= Senior officer =

Category of military officers, above junior officer ranks

A senior officer is an officer of a more senior grade in military or other uniformed services. In military organisations, the term may refer to any officer above junior officer rank, but usually specifically refers to the middle-ranking group of commissioned officers above junior officer ranks but below flag, general or air rank. In most countries, this includes the ranks of lieutenant commander/major/squadron leader, commander/lieutenant colonel/wing commander and naval captain/colonel/group captain, or their equivalents. In some countries, it also includes brigadiers and commodores.

Sometimes, particularly in the army, this grade is referred to as field-grade officers, field officers or officers of field rank.

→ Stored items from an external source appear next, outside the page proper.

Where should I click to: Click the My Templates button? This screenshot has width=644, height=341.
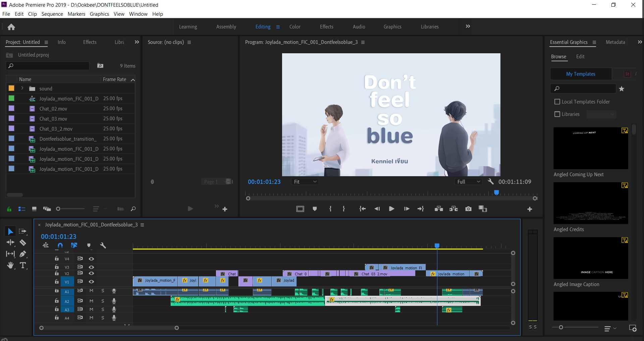click(x=581, y=74)
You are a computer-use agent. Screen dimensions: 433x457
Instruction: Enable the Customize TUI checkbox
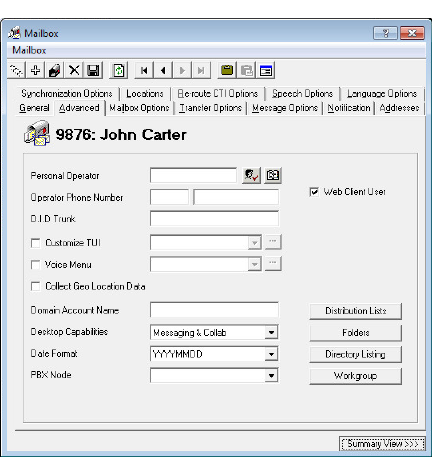pos(35,243)
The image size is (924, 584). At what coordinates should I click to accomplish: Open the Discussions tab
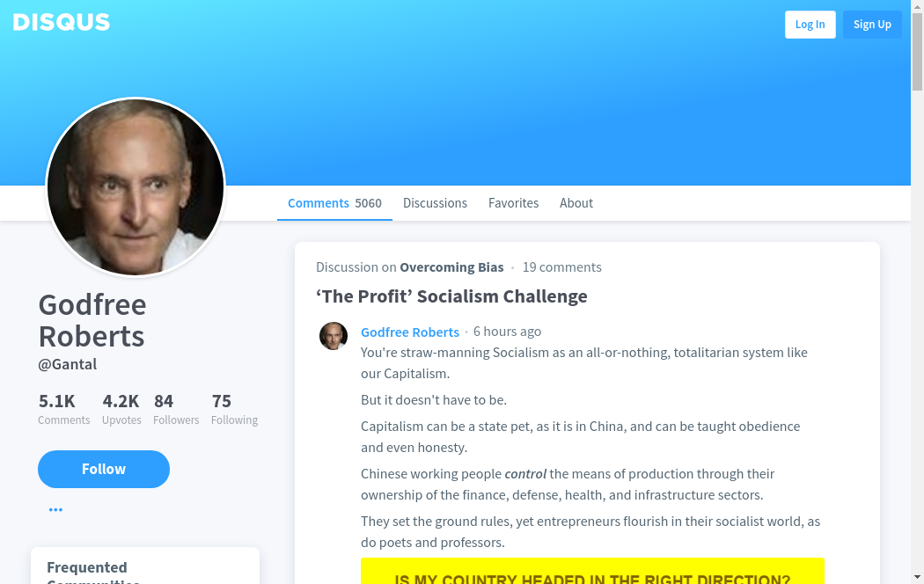pyautogui.click(x=435, y=203)
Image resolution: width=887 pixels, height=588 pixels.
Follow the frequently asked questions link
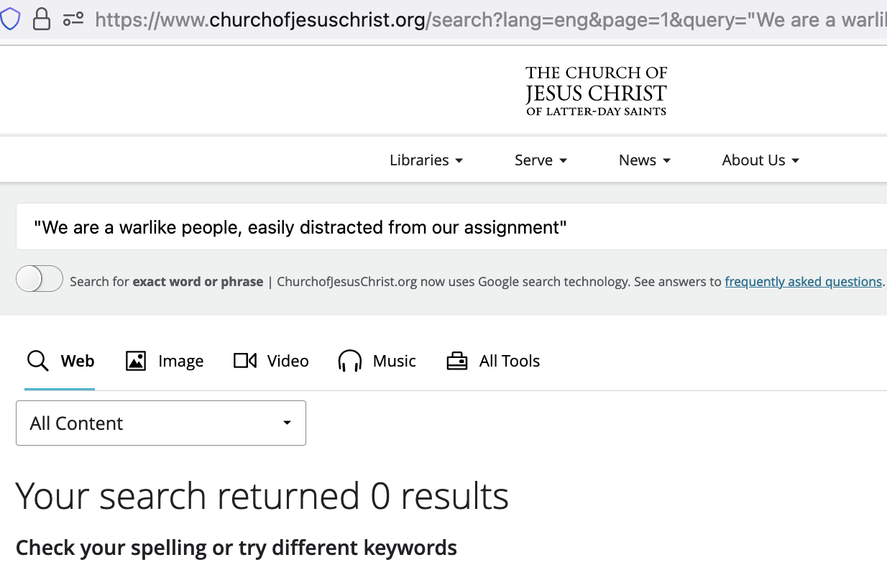coord(803,282)
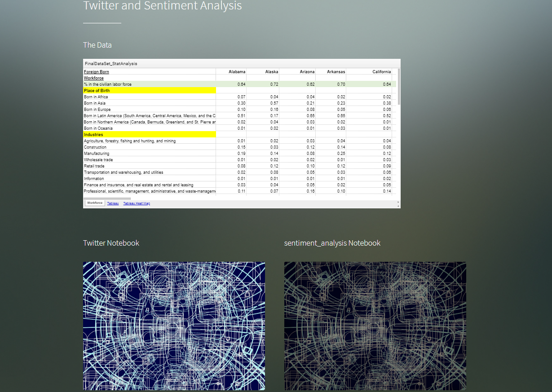This screenshot has width=552, height=392.
Task: Click the Twitter and Sentiment Analysis page title
Action: [x=163, y=6]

Historically, a regiment or battalion's field officers made up its command element.

==Canada==
In the Canadian Armed Forces, the term "senior officer" (officier supérieur) is used in all three services. It includes the army and air force ranks of major, lieutenant-colonel, and colonel, and the naval ranks of lieutenant-commander, commander, and captain.

==France==
In the French Armed Forces, senior officers are called officiers supérieurs. They include the army and air force ranks of commandant, lieutenant-colonel and colonel, and the naval ranks of capitaine de corvette, capitaine de frégate and capitaine de vaisseau.

==Germany==
In the German Bundeswehr, officers of the rank of Major, Oberstleutnant and Oberst in the Heer (army) and Luftwaffe (air force), and Korvettenkapitän, Fregattenkapitän and Kapitän zur See in the German Navy are traditionally known as Stabsoffiziere (staff officers).

==Russia==

Shtabofitser (Штаб-офицер), derived from the German stabsoffizier, was the designation of the following officers of the Russian Imperial Army and Navy until 1917.

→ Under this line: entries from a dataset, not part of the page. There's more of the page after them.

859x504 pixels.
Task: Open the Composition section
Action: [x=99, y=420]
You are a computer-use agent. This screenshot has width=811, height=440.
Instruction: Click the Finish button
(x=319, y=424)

| Rank group | Field officers (Штаб-офицеры) | | | | |
| Nevsky 1st Infantry Regiment | | | | | |
| Ivanogorodsky 99th IR | | | | | |
| | Полковник Polkovnik | Подполко́вник Podpolkovnik | Майо́р Major | Капитан Kapitan | Штабс-капитан Stabs-kapitan |

==United Kingdom and Commonwealth==
The British Army and Royal Marines use the terms "officers of field rank" or "field officers" to refer to the ranks of major, lieutenant colonel, colonel and brigadier. The term "senior officer" is used for the ranks of lieutenant commander, commander, captain and commodore in the Royal Navy, and squadron leader, wing commander and group captain in the Royal Air Force. An RAF air commodore, however, is considered to be an air officer.

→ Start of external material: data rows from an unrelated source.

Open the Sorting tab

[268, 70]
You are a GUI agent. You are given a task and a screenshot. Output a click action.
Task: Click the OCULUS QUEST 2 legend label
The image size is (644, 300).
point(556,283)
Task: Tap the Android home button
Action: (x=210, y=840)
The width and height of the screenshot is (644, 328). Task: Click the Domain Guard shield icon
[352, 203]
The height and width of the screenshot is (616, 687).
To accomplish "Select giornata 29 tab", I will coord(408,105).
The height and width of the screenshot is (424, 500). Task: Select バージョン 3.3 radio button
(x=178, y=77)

A number of other armed forces in the Commonwealth, including Australia and New Zealand, also follow this pattern.

==United States==
The officer group in United States Armed Forces has two different names depending on the branch. In the Army, Marine Corps, Air Force, and Space Force the rank group is called field grade and consists of major, lieutenant colonel, and colonel. In the Navy, and Coast Guard, the rank group is called mid-grade and consists of lieutenant commander, commander, and captain.